Concanavalin A in its natural form is abundant in β-sheet structure. However, in the presence of trifluoroethanol (TFE), the structure folds into predominantly α-helices.
In this application note, the SFS-562T High-Speed StoppedFlow System was used in conjunction with the J-1500 CD spectrometer to measure the unfolding process of convanavalin A by TFE.
Experimental
| Measurement conditions | |
|---|---|
| Measurement wavelength | 220 nm |
| Path length | 2 mm |
| Spectral bandwidth | 1 nm |
| Data pitch | 2 msec |
| Accumulations | 4 |
| Response time | 1 msec |
| Syringe 1 (Concanavalin A) | 0.2 mg/mL in HCl (pH 2) |
| Syringe 2 | TFE |
| Mixing ratio | 100 µL: 100 µL |
| Total flow rate | 10 mL/sec |
Results
Figure 1 illustrates the CD spectra of folded and unfolded concanavalin A. In its native form, concanavalin A exhibits a predominantly β-sheet structure (green), while in a 50% TFE solution the protein is mostly α-helical.
Figure 1. CD spectra of concanavalin A in HCl at pH 2 (green) and concanavalin A in solution with 50% TFE (blue). The CD spectra measurements were obtained with 0.1 mg/mL of concanavalin A in a 1 mm pathlength cell.
Concanavalin A (0.2 mg/mL in pH 2 HCl) was mixed with TFE in a 1:1 ratio. Its unfolding process was measured using stopped-flow CD at 220 nm, which is marker for α-helical structure. Figure 2 shows that the CD value at 220 nm decreases with time, indicating a change from β-sheet-rich structure to a α-helical-rich structure as the protein unfolds. This unfolding process was analyzed as a two-step reaction (A → B → C model) using the Reaction Speed Calculation (RSC) program. The results of the analysis are shown in Table 1. The black line in Figure 2 calculated from the RSC program demonstrates good fit of the stopped-flow data.
Figure 2. The unfolding process of concanavalin A in TFE measuremed by stopped-flow CD.

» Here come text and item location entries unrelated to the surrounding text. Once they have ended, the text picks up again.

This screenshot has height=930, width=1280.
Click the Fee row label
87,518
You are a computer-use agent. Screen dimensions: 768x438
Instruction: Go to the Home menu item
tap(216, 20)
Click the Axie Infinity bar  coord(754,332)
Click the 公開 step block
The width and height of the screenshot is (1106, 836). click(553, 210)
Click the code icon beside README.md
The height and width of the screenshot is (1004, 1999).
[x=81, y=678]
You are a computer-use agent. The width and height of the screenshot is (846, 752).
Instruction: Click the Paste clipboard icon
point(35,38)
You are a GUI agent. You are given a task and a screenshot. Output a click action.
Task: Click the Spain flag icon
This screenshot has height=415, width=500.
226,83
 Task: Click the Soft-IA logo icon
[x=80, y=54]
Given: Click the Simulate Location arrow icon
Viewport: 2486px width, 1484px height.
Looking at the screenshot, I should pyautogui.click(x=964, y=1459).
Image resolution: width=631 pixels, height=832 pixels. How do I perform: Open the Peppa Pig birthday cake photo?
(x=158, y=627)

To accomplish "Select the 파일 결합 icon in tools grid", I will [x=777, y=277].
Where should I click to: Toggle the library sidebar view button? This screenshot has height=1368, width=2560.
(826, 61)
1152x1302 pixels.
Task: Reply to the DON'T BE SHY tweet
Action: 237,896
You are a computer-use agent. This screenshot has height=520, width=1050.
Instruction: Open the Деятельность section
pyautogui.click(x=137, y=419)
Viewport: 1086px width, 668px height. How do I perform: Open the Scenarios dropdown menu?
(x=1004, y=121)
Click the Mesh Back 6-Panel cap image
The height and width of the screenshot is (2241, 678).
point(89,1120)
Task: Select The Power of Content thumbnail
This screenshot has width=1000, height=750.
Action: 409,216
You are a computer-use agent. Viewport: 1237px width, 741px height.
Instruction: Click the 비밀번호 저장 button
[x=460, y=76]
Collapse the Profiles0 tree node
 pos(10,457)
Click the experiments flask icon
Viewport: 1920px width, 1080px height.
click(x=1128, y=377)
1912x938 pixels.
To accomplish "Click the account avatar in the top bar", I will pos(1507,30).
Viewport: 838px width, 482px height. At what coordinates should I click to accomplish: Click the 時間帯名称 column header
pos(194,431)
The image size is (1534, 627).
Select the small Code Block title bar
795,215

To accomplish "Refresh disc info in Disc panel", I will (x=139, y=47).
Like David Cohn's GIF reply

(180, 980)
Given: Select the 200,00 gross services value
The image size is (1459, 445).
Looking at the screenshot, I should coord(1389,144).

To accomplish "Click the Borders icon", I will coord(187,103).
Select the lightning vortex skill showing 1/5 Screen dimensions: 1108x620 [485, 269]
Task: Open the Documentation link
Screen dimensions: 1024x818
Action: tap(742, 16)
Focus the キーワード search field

Table 1. Reaction speed calculations of the unfolding of concanavalin A using trifluoroethanol.
| Analysis results | |
|---|---|
| Reaction speed equation | Y(t) = 20.5925 * e(-t/0.189295) + 4.73648 * e(-t/0.903939) |
| Step 1 time constant (t1) | 0.189295 s |
| Step 1 rate constant (k1) | 5.28275 s-1 |
| Step 2 time constant (t2) | 0.903939 s |
| Step 2 rate constant (k2) | 1.10627 s-1 |
Conclusion
This application note demonstrates that stopped-flow CD measurements can be used to measure the protein unfolding processes, analyze the secondary structure changes, and obtain reaction rate constants.
Keywords
260-CD-0007, J-1500, Circular Dichroism, CD, stopped-flow, SFS-562T, secondary structure, concanavalin A, trifluoroethanol, kinetics, Reaction Speed Calculation program, biochemistry, material analysis, QA/QC, regulatory
References
1. Qi Xu and Timothy A. Keiderling, (2005) Biochemistry, 44, 7976-7987.